**WORK INSTRUCTIONS**
Using the records below, give again exactly the lines from the line that contains "Task: Fold the" through the line that contains "Click the microphone", both ends included, and only those.

**MATERIAL SUPPLIED**
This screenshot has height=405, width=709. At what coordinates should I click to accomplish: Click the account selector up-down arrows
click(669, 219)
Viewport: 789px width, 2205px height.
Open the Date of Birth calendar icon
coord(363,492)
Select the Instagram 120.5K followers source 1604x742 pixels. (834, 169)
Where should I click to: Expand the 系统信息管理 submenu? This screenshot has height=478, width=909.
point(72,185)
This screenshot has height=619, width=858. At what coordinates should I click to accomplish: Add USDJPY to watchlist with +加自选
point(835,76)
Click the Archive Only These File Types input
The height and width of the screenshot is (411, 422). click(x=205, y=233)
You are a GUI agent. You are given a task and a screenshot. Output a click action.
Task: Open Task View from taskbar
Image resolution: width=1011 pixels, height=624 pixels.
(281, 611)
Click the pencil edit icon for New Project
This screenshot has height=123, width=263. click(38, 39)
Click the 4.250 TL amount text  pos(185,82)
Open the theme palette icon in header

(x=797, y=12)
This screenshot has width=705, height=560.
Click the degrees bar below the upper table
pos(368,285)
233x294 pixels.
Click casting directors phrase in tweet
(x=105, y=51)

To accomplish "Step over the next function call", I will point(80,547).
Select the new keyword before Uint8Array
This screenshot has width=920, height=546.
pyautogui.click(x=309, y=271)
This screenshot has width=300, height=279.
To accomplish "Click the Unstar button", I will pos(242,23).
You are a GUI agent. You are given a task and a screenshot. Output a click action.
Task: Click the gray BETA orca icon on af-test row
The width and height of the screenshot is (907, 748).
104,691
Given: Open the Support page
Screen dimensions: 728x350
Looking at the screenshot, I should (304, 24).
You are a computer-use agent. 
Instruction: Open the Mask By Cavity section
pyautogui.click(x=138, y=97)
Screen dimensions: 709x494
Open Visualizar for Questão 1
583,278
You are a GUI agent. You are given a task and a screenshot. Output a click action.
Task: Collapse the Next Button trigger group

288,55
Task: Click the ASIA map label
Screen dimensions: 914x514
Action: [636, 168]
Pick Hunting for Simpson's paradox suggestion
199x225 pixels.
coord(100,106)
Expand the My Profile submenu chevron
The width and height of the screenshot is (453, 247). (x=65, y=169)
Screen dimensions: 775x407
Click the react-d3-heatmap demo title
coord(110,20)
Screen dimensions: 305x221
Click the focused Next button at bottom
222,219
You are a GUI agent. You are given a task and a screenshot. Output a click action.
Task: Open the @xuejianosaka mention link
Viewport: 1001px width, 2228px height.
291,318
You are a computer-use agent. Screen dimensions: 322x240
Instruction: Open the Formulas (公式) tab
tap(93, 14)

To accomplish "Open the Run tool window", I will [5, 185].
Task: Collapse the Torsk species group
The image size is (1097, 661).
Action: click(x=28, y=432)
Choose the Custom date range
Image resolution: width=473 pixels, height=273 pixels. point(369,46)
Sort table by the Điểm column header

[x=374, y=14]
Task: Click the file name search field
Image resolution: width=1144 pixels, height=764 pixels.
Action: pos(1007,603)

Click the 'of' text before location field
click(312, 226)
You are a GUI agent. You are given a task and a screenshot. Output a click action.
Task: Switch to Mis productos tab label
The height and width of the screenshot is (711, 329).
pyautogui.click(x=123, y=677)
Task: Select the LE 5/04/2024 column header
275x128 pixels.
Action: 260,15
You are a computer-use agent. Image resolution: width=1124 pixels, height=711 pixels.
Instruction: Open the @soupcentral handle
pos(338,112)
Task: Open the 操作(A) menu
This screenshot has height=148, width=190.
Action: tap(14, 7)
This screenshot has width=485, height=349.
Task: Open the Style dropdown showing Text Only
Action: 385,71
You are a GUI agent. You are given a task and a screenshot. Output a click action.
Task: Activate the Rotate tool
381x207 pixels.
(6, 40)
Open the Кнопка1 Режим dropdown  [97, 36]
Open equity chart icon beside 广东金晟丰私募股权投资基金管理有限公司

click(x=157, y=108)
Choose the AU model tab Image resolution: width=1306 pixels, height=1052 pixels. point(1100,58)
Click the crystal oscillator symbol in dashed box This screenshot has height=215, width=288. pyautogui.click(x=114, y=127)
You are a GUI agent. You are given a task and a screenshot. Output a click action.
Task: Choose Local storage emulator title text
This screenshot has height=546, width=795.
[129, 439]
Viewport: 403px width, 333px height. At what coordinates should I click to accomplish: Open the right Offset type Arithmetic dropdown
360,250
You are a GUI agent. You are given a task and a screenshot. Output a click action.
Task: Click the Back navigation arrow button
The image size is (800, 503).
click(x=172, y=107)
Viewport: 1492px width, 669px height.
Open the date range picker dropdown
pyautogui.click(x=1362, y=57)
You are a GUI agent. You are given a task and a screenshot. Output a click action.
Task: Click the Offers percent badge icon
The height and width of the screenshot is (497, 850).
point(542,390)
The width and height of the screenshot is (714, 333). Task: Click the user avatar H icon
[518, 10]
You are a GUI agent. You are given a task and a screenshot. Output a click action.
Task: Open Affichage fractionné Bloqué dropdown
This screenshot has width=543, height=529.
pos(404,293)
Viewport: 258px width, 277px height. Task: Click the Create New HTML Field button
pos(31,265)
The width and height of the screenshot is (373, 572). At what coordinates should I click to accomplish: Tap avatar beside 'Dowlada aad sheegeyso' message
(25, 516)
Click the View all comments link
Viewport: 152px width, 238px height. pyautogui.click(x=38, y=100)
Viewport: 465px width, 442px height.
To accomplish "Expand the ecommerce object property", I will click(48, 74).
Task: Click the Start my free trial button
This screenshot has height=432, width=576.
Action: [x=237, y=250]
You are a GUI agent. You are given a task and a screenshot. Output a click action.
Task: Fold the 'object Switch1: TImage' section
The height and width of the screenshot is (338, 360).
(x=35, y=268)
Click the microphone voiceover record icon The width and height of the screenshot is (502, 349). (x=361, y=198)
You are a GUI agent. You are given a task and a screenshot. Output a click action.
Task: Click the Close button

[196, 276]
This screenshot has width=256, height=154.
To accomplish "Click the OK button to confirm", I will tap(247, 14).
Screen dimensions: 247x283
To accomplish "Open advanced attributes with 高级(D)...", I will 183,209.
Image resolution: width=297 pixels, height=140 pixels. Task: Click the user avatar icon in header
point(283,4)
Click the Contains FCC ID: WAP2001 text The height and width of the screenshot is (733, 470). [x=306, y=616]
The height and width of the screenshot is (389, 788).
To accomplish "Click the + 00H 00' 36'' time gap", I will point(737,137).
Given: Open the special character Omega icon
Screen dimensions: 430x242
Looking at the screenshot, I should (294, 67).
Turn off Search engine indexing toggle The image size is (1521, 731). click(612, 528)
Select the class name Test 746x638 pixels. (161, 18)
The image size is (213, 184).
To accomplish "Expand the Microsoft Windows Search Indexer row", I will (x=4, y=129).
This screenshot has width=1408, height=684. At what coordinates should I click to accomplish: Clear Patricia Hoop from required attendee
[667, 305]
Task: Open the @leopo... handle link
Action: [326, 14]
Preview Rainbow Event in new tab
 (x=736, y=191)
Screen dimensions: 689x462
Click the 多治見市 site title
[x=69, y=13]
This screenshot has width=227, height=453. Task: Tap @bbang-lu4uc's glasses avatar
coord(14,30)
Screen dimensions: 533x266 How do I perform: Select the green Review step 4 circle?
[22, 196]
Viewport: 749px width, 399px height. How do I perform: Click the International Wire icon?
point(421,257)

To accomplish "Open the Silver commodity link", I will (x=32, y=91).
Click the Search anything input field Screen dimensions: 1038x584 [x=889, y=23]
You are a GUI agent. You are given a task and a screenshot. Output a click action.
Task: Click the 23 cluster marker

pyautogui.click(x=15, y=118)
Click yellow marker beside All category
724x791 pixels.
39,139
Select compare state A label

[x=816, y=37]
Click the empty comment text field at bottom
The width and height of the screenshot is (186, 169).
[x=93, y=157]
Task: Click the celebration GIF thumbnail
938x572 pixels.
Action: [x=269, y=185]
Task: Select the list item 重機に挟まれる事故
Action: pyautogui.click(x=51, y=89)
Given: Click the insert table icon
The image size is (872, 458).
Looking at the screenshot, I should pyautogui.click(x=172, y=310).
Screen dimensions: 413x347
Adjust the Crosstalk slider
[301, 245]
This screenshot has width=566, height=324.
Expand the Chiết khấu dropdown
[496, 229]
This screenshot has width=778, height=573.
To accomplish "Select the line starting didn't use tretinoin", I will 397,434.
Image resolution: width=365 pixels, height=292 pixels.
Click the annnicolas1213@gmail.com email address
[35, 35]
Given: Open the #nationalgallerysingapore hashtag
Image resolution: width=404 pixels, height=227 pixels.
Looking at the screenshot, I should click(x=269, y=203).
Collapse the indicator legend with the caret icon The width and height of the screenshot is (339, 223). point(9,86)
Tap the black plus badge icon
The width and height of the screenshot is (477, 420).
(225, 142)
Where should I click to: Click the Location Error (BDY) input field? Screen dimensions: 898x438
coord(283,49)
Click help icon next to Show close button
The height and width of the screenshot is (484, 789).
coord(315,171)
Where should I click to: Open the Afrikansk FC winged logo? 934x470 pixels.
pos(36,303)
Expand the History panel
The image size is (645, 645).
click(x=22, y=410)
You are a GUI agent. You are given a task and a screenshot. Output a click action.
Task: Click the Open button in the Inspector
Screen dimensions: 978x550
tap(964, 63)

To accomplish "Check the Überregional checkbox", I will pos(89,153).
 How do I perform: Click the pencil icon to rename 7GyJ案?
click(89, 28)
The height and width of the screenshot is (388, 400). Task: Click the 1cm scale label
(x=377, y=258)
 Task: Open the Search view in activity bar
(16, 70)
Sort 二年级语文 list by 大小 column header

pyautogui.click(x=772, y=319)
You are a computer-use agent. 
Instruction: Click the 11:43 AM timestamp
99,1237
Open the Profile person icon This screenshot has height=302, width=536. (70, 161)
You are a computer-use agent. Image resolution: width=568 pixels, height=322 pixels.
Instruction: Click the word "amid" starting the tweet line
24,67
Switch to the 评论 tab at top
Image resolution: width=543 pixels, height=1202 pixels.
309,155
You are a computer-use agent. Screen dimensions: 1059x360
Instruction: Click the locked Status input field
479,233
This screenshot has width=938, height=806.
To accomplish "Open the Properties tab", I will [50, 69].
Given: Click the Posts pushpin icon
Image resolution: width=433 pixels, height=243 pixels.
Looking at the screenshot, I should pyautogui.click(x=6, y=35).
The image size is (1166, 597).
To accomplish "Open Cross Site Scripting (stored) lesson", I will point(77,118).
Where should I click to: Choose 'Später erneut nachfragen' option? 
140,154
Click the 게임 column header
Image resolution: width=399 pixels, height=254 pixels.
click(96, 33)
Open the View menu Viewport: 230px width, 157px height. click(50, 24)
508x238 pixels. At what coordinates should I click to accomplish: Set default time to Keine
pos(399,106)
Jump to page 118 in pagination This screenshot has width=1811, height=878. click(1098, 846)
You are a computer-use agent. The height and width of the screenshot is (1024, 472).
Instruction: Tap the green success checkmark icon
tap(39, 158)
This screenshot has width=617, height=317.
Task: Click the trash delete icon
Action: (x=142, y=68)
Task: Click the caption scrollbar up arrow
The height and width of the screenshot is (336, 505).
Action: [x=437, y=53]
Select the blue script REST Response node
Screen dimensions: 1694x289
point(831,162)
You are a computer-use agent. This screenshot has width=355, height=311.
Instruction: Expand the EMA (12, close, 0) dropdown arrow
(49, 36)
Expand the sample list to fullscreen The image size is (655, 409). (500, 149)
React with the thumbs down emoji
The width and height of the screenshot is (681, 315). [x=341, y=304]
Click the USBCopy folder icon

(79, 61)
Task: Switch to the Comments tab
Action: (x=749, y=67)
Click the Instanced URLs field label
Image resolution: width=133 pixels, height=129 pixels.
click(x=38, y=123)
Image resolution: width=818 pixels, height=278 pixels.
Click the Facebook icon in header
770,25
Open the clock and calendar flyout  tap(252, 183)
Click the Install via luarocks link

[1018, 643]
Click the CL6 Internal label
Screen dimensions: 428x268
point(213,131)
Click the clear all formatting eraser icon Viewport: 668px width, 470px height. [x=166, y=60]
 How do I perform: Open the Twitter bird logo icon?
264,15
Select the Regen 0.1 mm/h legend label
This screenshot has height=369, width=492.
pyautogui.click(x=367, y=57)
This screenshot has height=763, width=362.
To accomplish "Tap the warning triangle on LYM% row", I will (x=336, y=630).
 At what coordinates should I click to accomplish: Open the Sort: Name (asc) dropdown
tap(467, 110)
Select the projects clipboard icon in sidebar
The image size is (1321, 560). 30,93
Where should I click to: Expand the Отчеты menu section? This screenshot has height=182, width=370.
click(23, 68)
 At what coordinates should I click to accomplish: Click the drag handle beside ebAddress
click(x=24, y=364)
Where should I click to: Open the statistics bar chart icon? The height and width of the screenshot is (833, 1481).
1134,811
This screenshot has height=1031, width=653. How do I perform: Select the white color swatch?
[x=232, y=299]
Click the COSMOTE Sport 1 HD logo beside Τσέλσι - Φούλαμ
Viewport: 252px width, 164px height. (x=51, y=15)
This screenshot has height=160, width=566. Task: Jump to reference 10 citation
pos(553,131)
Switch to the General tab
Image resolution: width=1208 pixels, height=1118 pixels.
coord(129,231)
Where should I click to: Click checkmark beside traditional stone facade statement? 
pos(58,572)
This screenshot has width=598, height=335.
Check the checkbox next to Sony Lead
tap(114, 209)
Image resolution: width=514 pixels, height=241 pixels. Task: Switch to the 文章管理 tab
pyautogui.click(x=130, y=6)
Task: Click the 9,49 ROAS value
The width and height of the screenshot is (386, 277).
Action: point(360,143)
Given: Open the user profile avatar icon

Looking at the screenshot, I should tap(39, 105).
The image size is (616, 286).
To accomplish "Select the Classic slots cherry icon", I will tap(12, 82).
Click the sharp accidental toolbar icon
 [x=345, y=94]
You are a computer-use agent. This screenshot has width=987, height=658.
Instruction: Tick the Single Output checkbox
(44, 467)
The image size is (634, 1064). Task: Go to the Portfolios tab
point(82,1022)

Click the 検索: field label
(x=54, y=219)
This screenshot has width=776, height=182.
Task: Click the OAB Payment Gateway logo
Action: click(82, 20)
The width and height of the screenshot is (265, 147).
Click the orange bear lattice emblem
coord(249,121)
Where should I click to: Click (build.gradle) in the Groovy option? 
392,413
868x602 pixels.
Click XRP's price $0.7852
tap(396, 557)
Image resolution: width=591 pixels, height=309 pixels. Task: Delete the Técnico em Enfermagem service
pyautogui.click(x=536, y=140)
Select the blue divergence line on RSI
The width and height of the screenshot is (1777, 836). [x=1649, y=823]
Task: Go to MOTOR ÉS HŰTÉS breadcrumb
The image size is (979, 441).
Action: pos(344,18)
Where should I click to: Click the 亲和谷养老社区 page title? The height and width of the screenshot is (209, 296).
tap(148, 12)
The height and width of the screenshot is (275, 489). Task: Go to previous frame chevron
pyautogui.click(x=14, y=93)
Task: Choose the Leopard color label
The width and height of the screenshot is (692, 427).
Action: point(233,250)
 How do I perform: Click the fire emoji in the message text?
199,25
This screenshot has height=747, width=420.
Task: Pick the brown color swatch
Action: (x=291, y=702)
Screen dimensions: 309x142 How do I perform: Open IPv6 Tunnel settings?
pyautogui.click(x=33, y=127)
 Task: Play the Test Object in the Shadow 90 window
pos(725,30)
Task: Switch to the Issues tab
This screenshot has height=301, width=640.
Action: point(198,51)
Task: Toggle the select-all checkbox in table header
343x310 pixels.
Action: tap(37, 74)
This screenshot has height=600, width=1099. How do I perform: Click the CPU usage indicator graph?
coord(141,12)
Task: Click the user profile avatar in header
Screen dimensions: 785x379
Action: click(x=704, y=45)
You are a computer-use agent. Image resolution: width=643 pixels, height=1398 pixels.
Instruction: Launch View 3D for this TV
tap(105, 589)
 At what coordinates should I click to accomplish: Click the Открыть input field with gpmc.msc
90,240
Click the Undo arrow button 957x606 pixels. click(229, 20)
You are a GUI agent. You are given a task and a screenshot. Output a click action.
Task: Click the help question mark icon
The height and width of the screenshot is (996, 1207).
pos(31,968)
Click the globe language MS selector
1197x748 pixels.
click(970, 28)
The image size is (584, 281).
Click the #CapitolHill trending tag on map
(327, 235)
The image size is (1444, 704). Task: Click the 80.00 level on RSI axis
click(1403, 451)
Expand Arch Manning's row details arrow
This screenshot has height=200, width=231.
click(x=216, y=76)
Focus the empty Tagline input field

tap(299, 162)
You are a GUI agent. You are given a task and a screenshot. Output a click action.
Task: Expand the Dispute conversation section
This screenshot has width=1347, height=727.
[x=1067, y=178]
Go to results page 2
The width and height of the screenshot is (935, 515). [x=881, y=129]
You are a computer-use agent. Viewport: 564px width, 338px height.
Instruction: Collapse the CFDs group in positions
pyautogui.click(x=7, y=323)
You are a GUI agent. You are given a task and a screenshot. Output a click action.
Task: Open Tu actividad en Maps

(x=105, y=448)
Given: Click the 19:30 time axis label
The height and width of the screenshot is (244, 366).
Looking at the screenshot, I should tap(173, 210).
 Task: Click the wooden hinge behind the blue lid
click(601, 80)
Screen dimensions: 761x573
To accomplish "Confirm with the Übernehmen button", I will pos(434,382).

**WRITTEN REPLY**
Task: Fold the 'object Switch1: TImage' section
The height and width of the screenshot is (338, 360).
(x=35, y=268)
Click the microphone voiceover record icon The width and height of the screenshot is (502, 349). (x=361, y=198)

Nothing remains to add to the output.